The vast majority of infections occur through sex and we have little control over that. Only last year there were 2.1 million new HIV infections worldwide. To survive, all those people will have to take antiretrovirals for the rest of their life. The number of new HIV infections in adults has barely declined in the last five years.

In Belgium the largest HIV-positive group consists of gay men. After a sharp decline in infections last year, the latest figures from the Scientific Institute of Public Health (ISP) show an increase of about 5% in this group. In South Africa, the country with the largest HIV-epidemic, seven million people are now infected with the virus and every day there are 1000 new infections. That is about the same number as in Belgium in a year.
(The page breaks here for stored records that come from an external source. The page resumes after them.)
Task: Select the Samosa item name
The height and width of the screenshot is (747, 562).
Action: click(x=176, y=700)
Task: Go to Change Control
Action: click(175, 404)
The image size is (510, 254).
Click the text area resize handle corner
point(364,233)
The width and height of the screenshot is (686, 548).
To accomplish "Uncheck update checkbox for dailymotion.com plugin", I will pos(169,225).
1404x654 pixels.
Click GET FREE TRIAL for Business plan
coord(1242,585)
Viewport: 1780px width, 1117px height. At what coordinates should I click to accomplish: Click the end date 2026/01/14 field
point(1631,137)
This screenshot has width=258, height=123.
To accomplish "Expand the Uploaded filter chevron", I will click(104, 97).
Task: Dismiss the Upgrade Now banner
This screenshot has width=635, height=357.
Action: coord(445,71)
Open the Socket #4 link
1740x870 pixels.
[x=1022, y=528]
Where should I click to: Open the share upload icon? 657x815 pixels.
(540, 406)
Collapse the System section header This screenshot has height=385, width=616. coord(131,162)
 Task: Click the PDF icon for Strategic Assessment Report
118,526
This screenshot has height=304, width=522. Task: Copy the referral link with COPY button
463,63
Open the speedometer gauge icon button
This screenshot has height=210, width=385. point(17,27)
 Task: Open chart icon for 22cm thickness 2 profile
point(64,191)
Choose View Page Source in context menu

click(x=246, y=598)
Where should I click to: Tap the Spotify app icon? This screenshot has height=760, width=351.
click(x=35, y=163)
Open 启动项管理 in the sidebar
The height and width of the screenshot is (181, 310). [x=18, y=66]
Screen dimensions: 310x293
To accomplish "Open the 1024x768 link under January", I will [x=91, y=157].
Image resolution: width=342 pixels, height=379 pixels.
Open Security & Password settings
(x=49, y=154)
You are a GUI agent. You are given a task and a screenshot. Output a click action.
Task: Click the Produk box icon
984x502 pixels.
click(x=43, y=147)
In recent years the AIDS community thought that treatment was the key to reducing new infections. People on antiretrovirals are less likely to transmit the virus to others through sex. However, the majority of new infections probably result from sexual contact with an HIV-positive partner who was not yet aware of his/her positive status.

Ensuring access to treatment for everyone with HIV, anywhere in the world, remains essential. But it won’t be enough to get rid of the disease. More attention needs to go to preventing contagion and detecting new infections early on. In Belgium, antiretrovirals for healthy people with high-risk behaviour can be an important additional tool. In Africa the priority must go to prevention targeting all vulnerable groups - young people, sex workers and homosexuals. Unfortunately, that is still not the case everywhere.

Courage, money and leadership will be needed to meet the challenges. And these are not only of a technical scientific nature, but concern human rights. If we want to defeat HIV/AIDS, we must also find better ways to fight discrimination, inequality between men and women and social exclusion.

There are very few epidemics that have had such a dramatic impact and such a heartwarming and united response from the international health community. The road is still long, but without proper attention and commitment to prevention, the end is not in sight yet.